2019-11-14T18:16:53.470Z


Daimler CEO Ola Källenius wants to save billions and cancel jobs. But what he specifically wants to achieve, he does not say. A clear course and a bit more courage would be sorely needed.



What a signal. On Wednesday, Tesla CEO Elon Musk announces the construction of a large factory for his electric cars in Berlin. Up to 10,000 jobs are to be created.
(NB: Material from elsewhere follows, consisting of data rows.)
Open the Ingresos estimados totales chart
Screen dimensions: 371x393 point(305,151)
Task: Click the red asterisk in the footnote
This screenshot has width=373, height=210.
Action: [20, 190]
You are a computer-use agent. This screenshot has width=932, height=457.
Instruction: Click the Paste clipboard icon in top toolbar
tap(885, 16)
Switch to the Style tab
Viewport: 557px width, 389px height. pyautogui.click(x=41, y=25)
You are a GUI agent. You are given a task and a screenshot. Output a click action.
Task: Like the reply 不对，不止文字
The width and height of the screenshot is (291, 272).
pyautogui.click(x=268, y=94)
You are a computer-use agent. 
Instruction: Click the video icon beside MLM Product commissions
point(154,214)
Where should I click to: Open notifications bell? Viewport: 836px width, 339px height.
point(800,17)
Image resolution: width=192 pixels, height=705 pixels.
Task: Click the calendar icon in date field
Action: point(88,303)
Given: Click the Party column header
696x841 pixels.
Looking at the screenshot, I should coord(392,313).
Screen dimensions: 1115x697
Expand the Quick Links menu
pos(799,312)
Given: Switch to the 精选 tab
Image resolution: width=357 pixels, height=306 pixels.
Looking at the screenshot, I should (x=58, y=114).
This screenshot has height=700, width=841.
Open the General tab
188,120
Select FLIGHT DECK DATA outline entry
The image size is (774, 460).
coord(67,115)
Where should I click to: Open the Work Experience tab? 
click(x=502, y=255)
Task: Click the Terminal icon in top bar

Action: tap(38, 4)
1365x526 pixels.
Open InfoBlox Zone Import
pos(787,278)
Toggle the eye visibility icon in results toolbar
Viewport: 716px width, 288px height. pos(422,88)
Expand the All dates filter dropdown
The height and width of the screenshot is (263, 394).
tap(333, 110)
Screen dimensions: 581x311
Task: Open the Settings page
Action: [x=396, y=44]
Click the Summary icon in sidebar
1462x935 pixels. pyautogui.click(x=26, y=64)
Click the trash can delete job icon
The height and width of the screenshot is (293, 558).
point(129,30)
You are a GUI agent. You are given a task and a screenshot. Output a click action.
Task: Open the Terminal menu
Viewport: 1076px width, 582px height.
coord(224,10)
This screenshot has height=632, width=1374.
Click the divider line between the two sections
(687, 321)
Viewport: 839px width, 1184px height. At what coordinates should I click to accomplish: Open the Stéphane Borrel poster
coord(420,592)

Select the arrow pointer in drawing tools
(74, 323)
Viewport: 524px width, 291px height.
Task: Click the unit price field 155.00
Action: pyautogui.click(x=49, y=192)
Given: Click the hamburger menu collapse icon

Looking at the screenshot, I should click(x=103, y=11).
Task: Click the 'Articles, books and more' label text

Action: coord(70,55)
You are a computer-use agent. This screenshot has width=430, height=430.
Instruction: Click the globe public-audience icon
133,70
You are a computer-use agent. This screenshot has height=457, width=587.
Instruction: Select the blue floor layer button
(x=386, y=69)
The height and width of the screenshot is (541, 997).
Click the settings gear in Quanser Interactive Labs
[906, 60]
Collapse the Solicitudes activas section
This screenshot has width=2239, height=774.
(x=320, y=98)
Not 48 hours later, Daimler CEO Ola Källenius promises investors and analysts in London to save more than 1.4 billion euros in costs. He wants to reduce jobs and cut back investments on a large scale.

The timing is coincidence, and the two announcements do not mark the rise of Tesla on the automobile Olympus, nor the demise of Daimler, the icon of the German car industry. But Musk's casually thrown ambitions make the misery in which Källenius is involved with Daimler even clearer.

For too long rested on successes

In ordinary times, one would have ticked off Källenius' savings announcements probably with a shrug, as what makes a new CEO in the first month just like that: It points out that not all was gold, what the predecessor has sold so brilliantly, then to clean up, costs to lower and - if it works - later to stand even more radiant. Källenius issued profit warnings in the summer, and now blood, sweat and tears are following suit to get the company back on track.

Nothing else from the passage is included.